The Beatles Lyrics
The Beatles lyrics helped define the 1960s and the band is musically the best-selling of all time in the United States. There has been so much said and written about the Beatles lyrics that its difficult to say anything new.
Unlike most other bands, there are also a slew of websites up where one can take a Beatles lyrics test to find out how knowledgeable you are about the lyrics. I’ll attempt to give you a few facts about the Beatles lyrics that you did not know.
For instance, did you know that the title “Hard Days Night” was from an expression that Ringo used to say? Because of working long hours, the days would go into night and he would self-correct and say, “It’s been a hard day, er night” and the rest is history.
The title of the song, “Back in the U.S.S.R.” was inspired by Chuck Berry’s “Back in the U.S.A”, but some of the lyrics in “Back in the U.S.S.R” were actually a nod to the Beach Boys. Apparently, Mike Love from the Beach Boys had a conversation with Paul McCartney and suggested he incorporate some lyrics in a Beatles song that referred to the Beach Boys, as the Beach Boys had done with “California Girls”. So, instead of “California Girls”, McCartney placed the lyrics “Moscow Girls” and “Well the Ukraine girls really knock me out” into the song.
In the song “Eleanor Rigby”, John Lennon and Paul McCartney would, years later, give differing accounts as to how much each one contributed to the song (as happened often). In the lyrics, “Father McKenzie” started out as “Father McCartney”, but since Paul didn’t want to upset his father, he changed the lyric by picking the last name out of a phone book.

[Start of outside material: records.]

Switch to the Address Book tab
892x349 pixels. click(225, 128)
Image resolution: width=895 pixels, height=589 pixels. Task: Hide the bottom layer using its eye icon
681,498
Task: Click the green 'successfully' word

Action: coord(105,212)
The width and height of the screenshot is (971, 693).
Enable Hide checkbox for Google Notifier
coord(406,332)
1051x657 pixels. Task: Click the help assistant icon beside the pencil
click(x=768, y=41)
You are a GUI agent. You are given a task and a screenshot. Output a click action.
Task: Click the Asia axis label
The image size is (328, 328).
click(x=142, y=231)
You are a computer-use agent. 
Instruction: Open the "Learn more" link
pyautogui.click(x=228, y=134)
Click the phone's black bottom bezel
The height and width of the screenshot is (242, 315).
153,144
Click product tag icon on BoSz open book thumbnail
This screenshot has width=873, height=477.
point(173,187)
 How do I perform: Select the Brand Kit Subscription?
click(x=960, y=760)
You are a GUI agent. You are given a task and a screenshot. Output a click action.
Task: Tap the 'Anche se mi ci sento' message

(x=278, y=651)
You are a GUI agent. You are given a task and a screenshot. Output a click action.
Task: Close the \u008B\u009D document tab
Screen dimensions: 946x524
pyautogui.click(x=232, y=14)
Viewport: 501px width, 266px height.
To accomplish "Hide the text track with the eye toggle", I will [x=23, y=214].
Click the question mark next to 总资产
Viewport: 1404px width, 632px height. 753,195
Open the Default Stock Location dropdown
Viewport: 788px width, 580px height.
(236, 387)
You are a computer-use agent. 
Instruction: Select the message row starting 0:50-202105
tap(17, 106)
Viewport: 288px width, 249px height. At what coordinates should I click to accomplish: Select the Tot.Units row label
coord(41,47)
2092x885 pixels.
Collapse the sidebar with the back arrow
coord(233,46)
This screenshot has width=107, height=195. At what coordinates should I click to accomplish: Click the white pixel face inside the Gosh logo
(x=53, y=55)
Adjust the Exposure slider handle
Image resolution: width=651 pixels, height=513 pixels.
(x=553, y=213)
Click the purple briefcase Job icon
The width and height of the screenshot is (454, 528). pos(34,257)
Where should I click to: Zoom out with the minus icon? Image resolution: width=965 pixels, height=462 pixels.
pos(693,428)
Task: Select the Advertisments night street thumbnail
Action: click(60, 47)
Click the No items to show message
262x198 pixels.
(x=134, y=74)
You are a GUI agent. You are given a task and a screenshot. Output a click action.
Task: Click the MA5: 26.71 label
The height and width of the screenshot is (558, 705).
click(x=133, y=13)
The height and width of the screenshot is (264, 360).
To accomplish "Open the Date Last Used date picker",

“Hey Jude” was written by McCartney for Lennon’s son Julian to comfort him during a time of divorce. The song was originally titled “Hey Jules” and Julian later commented that he thought the song was always being sung to him.
Many people had assumed that the song lyrics of “Lucy in the Sky with Diamonds” was about drugs since many of the Beatles had been experimenting with illegal substances in the 1960s. But, according to John Lennon, he wrote the lyrics after observing his son, Julian drawing a picture of a little girl, Lucy, whom he liked and the picture portrayed her in the sky surrounded by diamonds.
The Beatles lyrics of the “Yellow Submarine” was also assumed to be about drugs. Paul McCartney has stated that this song also had to do with children as he wrote it first as a children’s song, using short words that children could easily hear. Others have purported a deeper meaning such as the Beatles were under pressure, but enjoying the ride with their friends and the extra money it entailed.
In many of the Beatles lyrics, Lennon and McCartney would ascribe to writing them with less import and meaning than others would credit them. In the 1960s with the age of Bob Dylan and a social and civil rights revolution going on and a war raging, people were searching for meaning at that time. No matter where one subscribes to the Beatles lyrics having deeper meanings or not, they have then and now provided intrigue, imagination and entertainment for millions of people.